WORK TO BE COMPLETED →
In the data below, locate each line with the word "Открыть" and list it.

SUPPLIED MATERIAL →
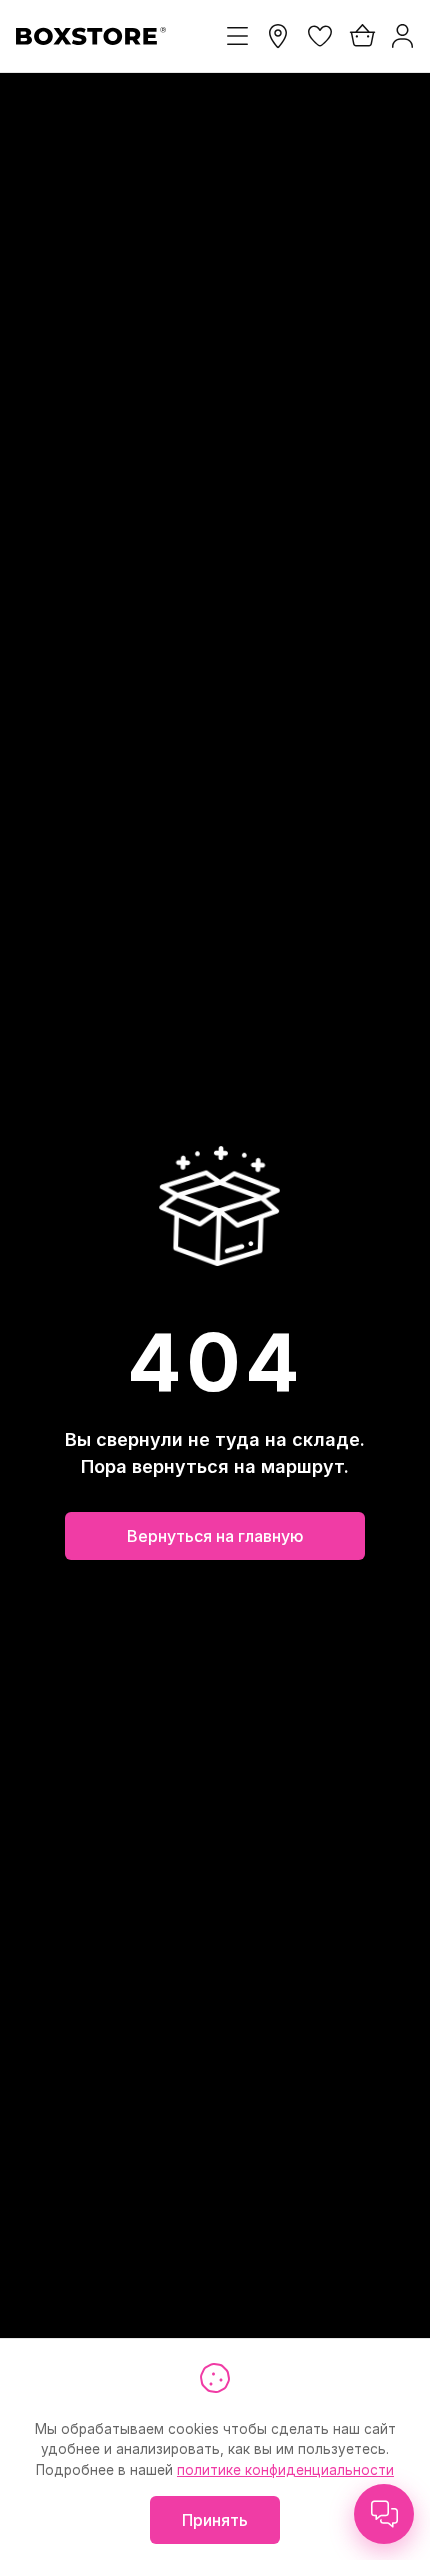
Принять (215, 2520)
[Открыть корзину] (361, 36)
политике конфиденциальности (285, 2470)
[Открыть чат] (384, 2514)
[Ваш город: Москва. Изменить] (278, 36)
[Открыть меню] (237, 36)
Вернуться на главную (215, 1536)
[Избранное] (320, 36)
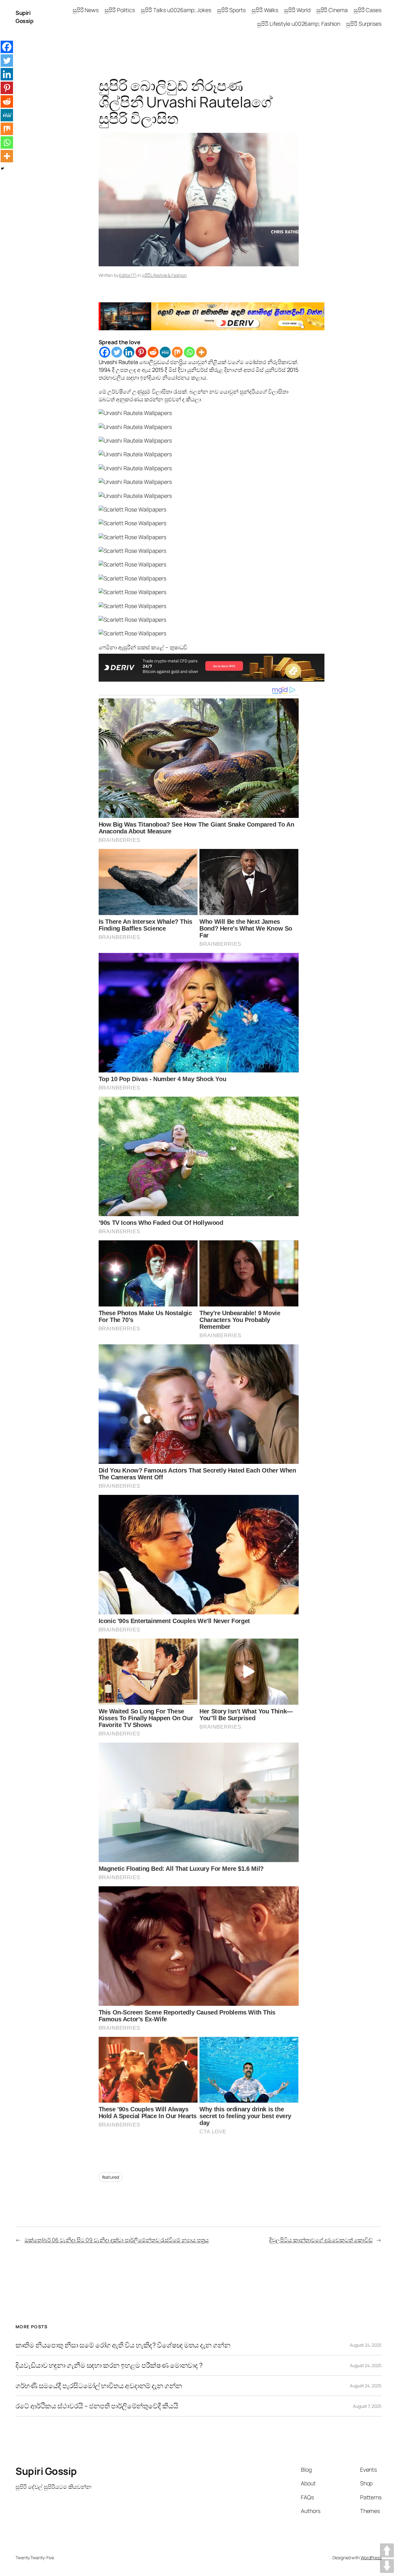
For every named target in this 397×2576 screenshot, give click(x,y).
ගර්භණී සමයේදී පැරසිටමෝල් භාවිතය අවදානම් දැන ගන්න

RESULT BELOW →
[Открыть корзину] (361, 36)
[Открыть чат] (384, 2514)
[Открыть меню] (237, 36)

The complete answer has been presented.